# Solve the BattleBlock Theater Puzzle

The game BattleBlock Theater occasionally contains a puzzle which is a generalised version of Lights Out. You've got three adjacent blocks, each of which indicates a level between 1 and 4 inclusive with bars, e.g.:

|
||||
||


If you touch a block, then that block as well as any adjacent block will increment its level (wrapping back from 4 to 1). The puzzle is solved when all three blocks show the same level (it doesn't matter which level). Since, the order you touch the blocks in doesn't matter, we denote a solution by how often each block is touched. The optimal solution for the above input would be 201:

|    --> || --> |||     |||
||||     |      ||      |||
||       ||     ||  --> |||


The game very easily generalises any number of blocks, although for some numbers, not all configurations are solvable.

## The Challenge

Given a sequence of block levels, return how often each block needs to be touched to solve the puzzle. E.g. the above example would be given as 142 and could yield 201 as a result. If there is no solution, return some consistent output of your choice, which is distinguishable from all potential solutions, e.g. -1 or an empty string.

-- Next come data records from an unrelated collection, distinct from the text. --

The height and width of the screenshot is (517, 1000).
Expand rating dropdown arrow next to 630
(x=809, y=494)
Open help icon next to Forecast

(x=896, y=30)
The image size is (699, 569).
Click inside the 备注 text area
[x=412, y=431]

You may write a function or program, take input via STDIN, command-line argument or function argument, in any convenient list or string format, and similarly output via a return value or by printing to STDOUT.

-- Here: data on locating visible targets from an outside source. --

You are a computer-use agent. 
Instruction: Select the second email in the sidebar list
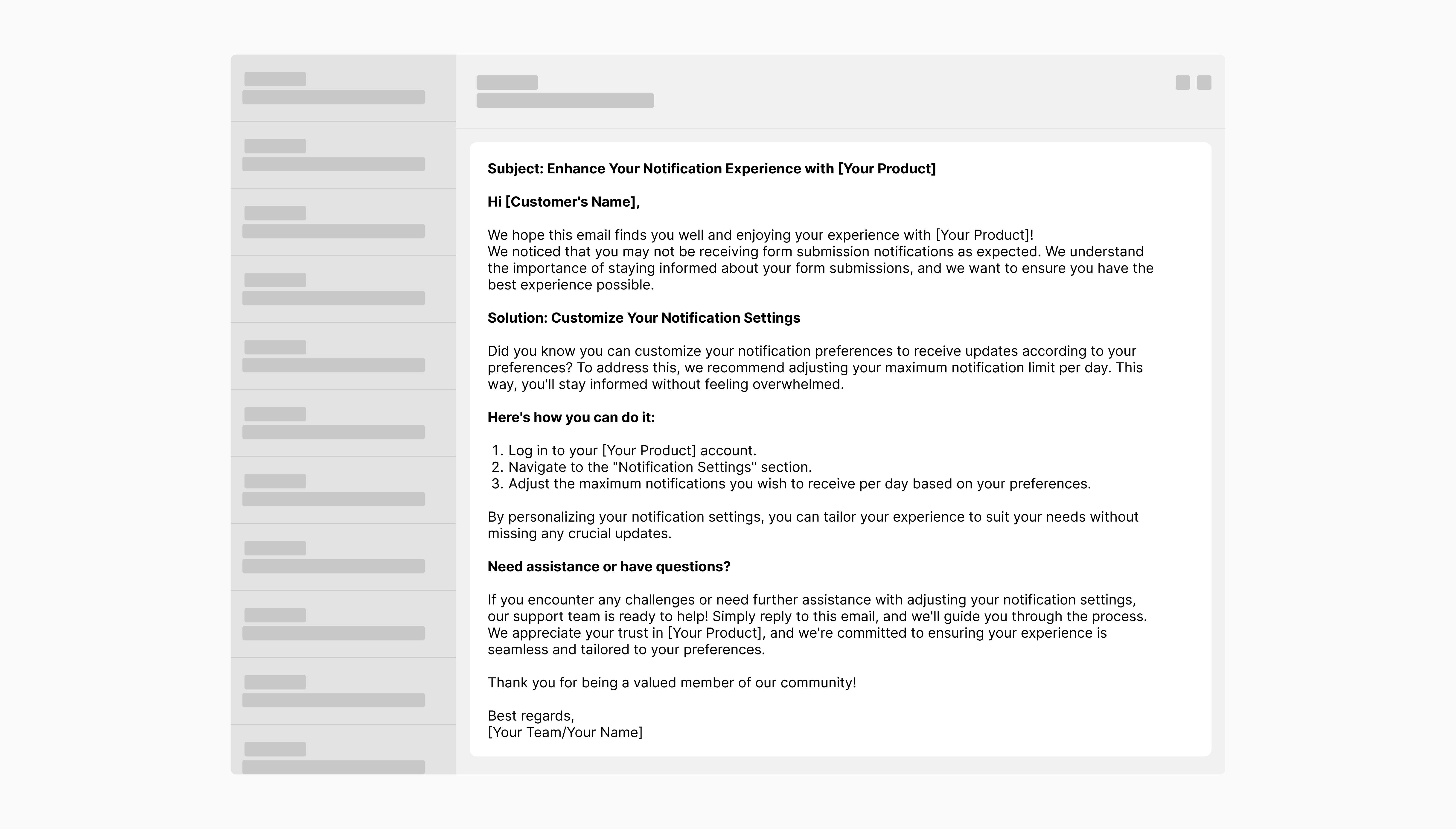point(343,155)
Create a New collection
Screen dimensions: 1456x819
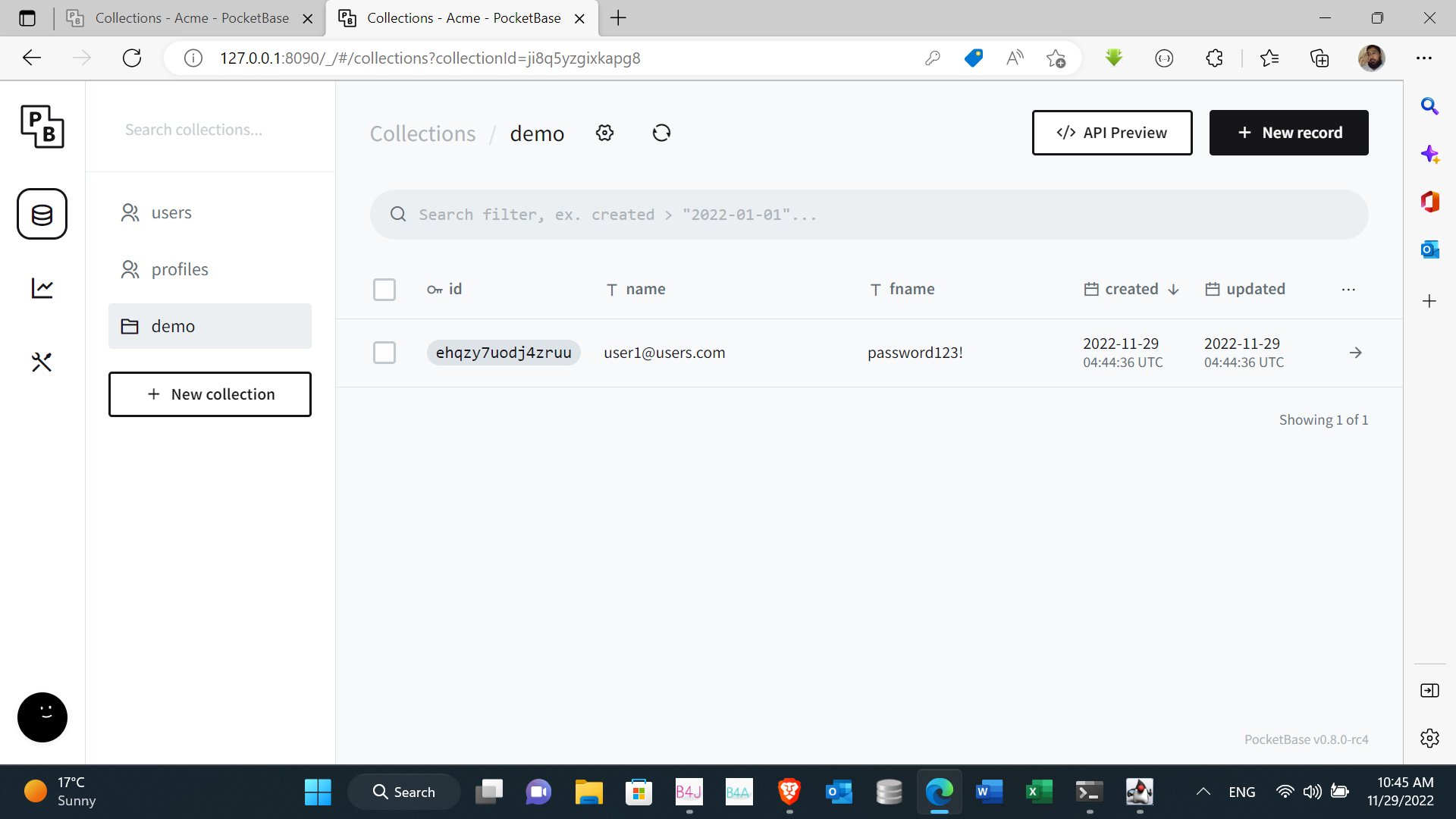tap(210, 394)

Your code should return correct results for all test cases within a minute on a reasonable machine. (This is not a completely strict limit, so if your solution takes a minute and ten seconds, that's fine, but if it takes 3 minutes, it isn't. A good algorithm will easily solve them in seconds.)

This is code golf, so the shortest answer (in bytes) wins.

## Examples

Solutions are not unique, so you may get different results.

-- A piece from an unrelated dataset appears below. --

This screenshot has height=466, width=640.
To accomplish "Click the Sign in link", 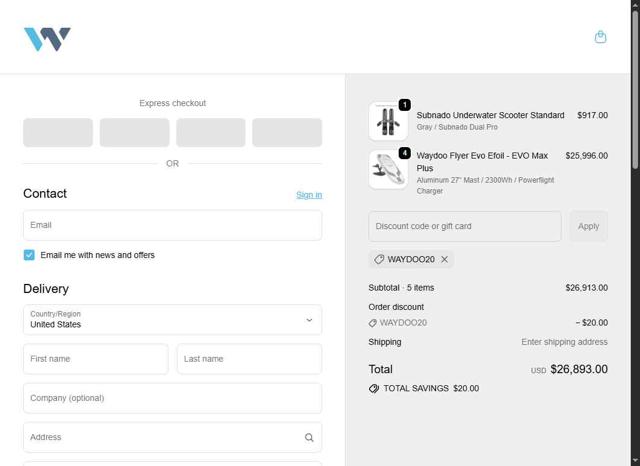I will [x=309, y=195].
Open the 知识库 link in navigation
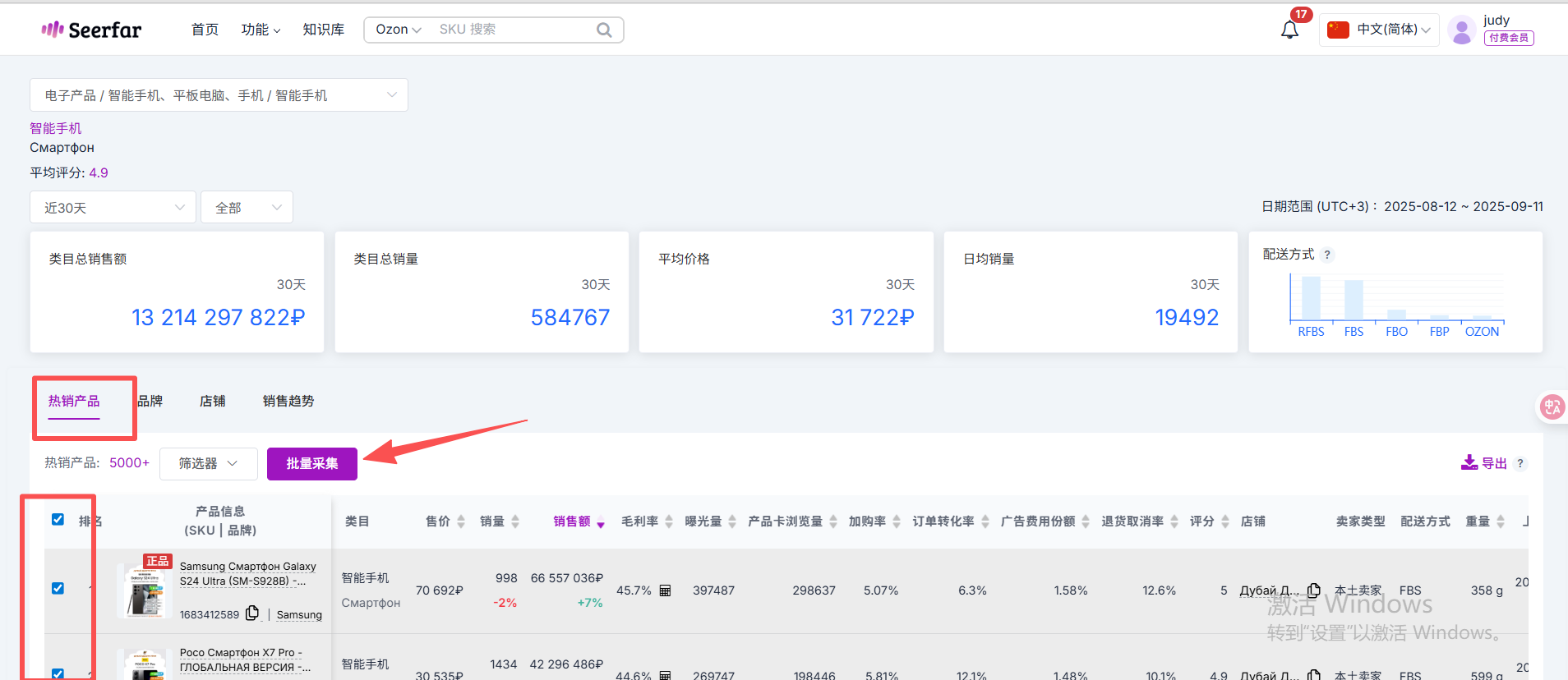Viewport: 1568px width, 680px height. point(323,30)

Input                          Output

1                              0
11                             00
12                             No solution
142                            201
434                            101
222                            000
4113                           0230
32444                          No solution
23432                          10301
421232                         212301
3442223221221422412334         0330130000130202221111
22231244334432131322442        No solution
111111111111111111111222       000000000000000000000030
111111111111111111111234       100100100100100100100133
412224131444114441432434       113013201011001101012133


As far as I know, there are exactly 4 solutions for each input where the number of blocks is 0 mod 3, or 1 mod 3, and there are 0 or 16 solutions where it is 2 mod 3.

• Do you need to output an optimal solution?
– xnor
Dec 29 '14 at 17:29
• @xnor No, you don't. Dec 29 '14 at 17:49
• Do we have to print exactly one solution or can we also print all of them? Dec 29 '14 at 23:39
• @Jakube Exactly one please. I should have added a bonus for all/the optimal solution, but I didn't think of that early enough, so any (one) solution it is. Dec 29 '14 at 23:40

# Python 2, 115 bytes

n=input()
for F in range(4):
t=[F];b=0;exec"x=(-n[b]-sum(t[-2:]))%4;t+=x,;b+=1;"*len(n)
if x<1:print t[:-1];break


This is the golfed version of the program I wrote while discussing the problem with Martin.

Input is a list via STDIN. Output is a list representing the last solution found if there is a solution, or zero if there isn't. For example:

>>>
[1, 4, 2]
[2, 1, 1]
>>>
[1, 2]
0
>>>
map(int,"3442223221221422412334")
[2, 3, 3, 2, 1, 3, 2, 0, 0, 2, 1, 3, 2, 2, 0, 0, 2, 2, 3, 1, 1, 3]


# Pyth, 32 29 bytes

V4J]NVQaJ%_+s>J_2@QN4)I!eJPJB


The obligatory port. Thanks to @Jakube for the 3 byte saving.

Input method is the same as above, try it online.

## Explanation (long and full of logic!)

First, two basic observations:

• Observation 1: It doesn't matter which order you touch the blocks

• Observation 2: If you touch a block 4 times, it's equivalent to touching it once

In other words, if there is a solution then there is a solution where the number of touches is between 0 and 3 inclusive.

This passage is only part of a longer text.